Exploratory data analysis

Om kursen

The course will review basic concepts in data science and introduce some advanced methods for exploring multivariate datasets. We will work with data organization and planning for multivariate data analyses. Participants will receive training in concepts and gain experience in applying some popular unsupervised data mining techniques for exploring datasets with the aid of online learning platforms. Additionally, students will work with their own multivariate datasets. Some questions to be answered include, "how closely are my samples related to each other, and are any of my measured variables correlated with others?" The focus will be on exploring continuous variables (e.g. density, age, length, weight) while using discrete or categorical variables (e.g. batch, model, gender) as visualization aids.
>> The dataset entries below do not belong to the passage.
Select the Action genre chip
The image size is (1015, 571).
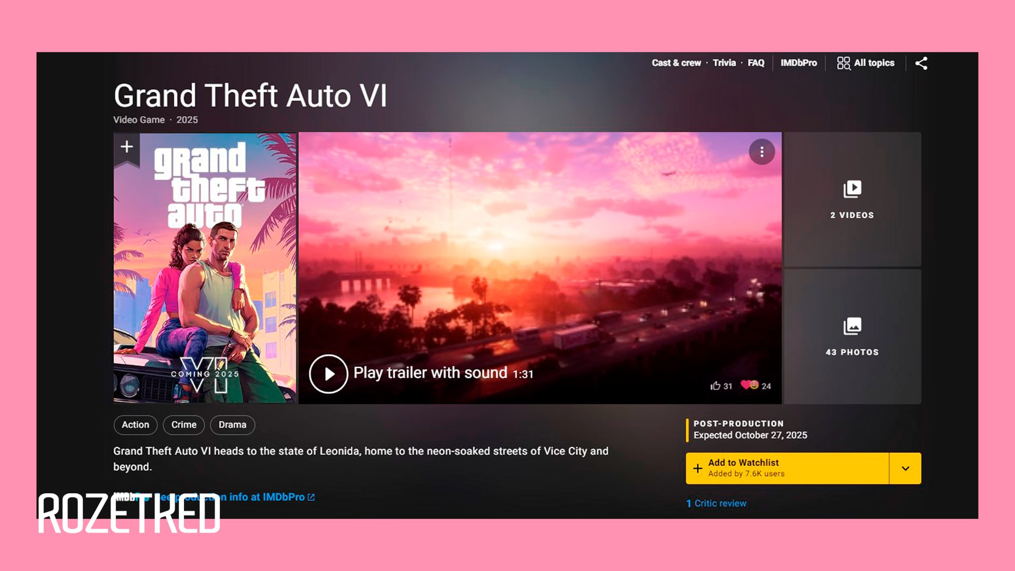tap(135, 425)
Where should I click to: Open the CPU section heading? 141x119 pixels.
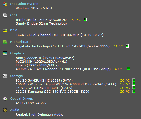(x=13, y=15)
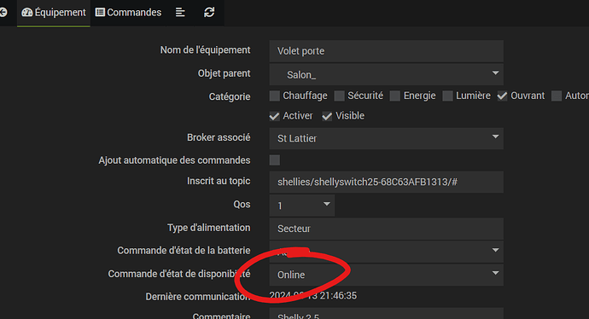Tick the Lumière category checkbox

447,96
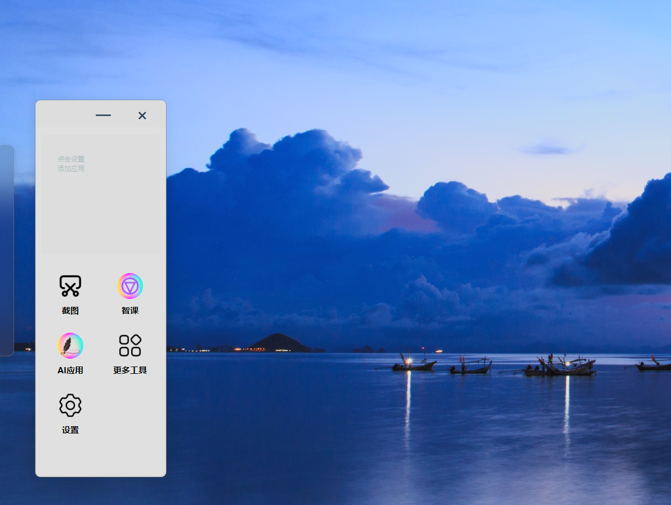The height and width of the screenshot is (505, 671).
Task: Minimize the floating toolbar panel
Action: pos(103,115)
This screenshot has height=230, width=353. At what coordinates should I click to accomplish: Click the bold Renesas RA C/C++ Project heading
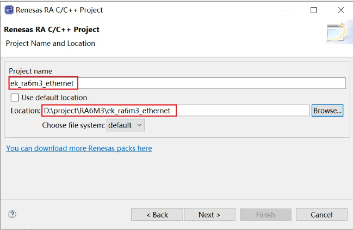point(52,29)
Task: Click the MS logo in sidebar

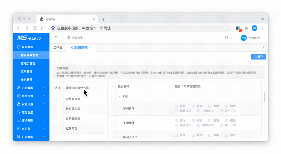Action: pos(29,38)
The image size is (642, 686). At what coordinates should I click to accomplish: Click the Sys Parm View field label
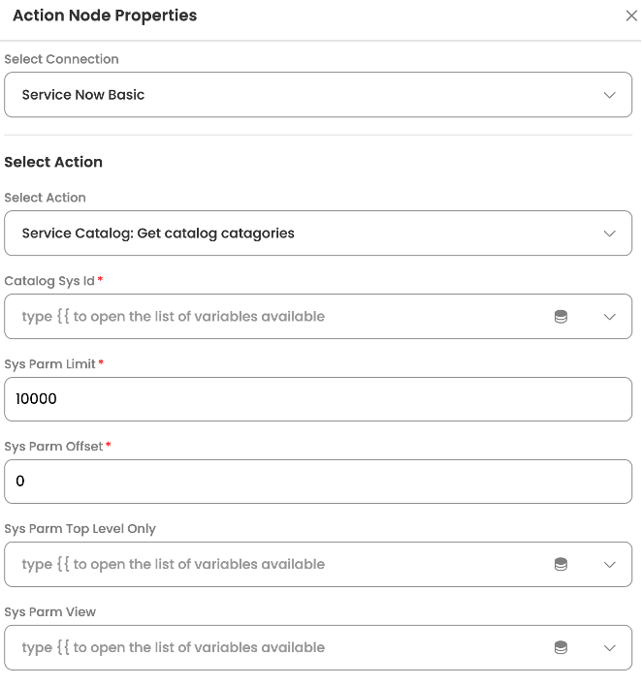coord(49,612)
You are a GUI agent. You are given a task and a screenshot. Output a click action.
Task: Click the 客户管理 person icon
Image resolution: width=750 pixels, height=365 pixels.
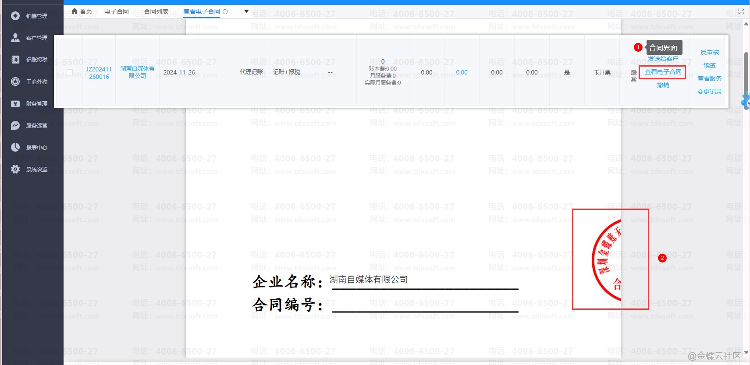pyautogui.click(x=15, y=38)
The main methods to be practiced are Principal Components Analysis and Cluster Analysis, which will be placed in a general context of machine learning techniques. Students are encouraged to bring their own datasets and/or can use one of the datasets provided. The examples will mainly use Matlab and R, although other software (e.g. Python) will be accommodated when possible.

Topics to be covered

  • Data organisation and planning
  • Data types and distributions
  • Principal Component Analysis
  • Classification / Clustering
  • Support vector machine
  • Visualization

Obtaining course credit

To pass the course, you will need to complete homework assignments, give two in class presentations and hand in a final report.

Location
This is an online course with in person discussions on zoom. The class typically meets on Thursdays

Mer information

Enquiries: Kate Murphy, murphyk@chalmers.se

Kurslitteratur

We will mainly use online resources, with details to be announced.
Additionally, this book is highly recommended:
Tufte, E.R. The visual display of quantitative information. ISBN 0961392142

Föreläsare

Associate Professor Kathleen Murphy